**Data**:

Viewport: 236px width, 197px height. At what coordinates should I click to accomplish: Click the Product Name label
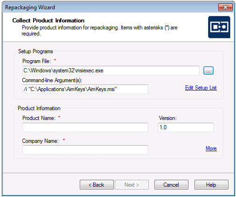pyautogui.click(x=39, y=118)
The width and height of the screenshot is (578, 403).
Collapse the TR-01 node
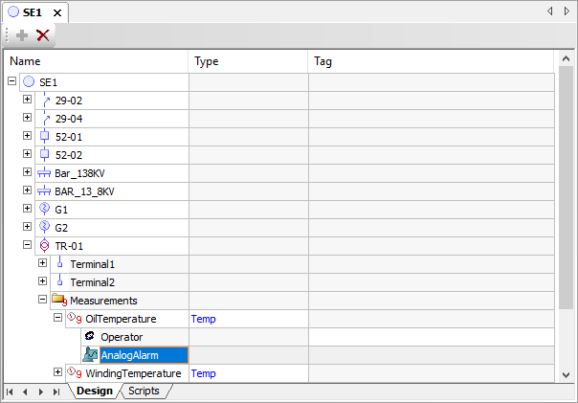[28, 246]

**Problem details**: An exact copy of the entries above, with no pictures, is the required answer.

**Reply**:
Viewport: 236px width, 197px height. At what coordinates should I click to accomplish: Click the Product Name label
pyautogui.click(x=39, y=118)
The width and height of the screenshot is (578, 403).
Collapse the TR-01 node
[28, 246]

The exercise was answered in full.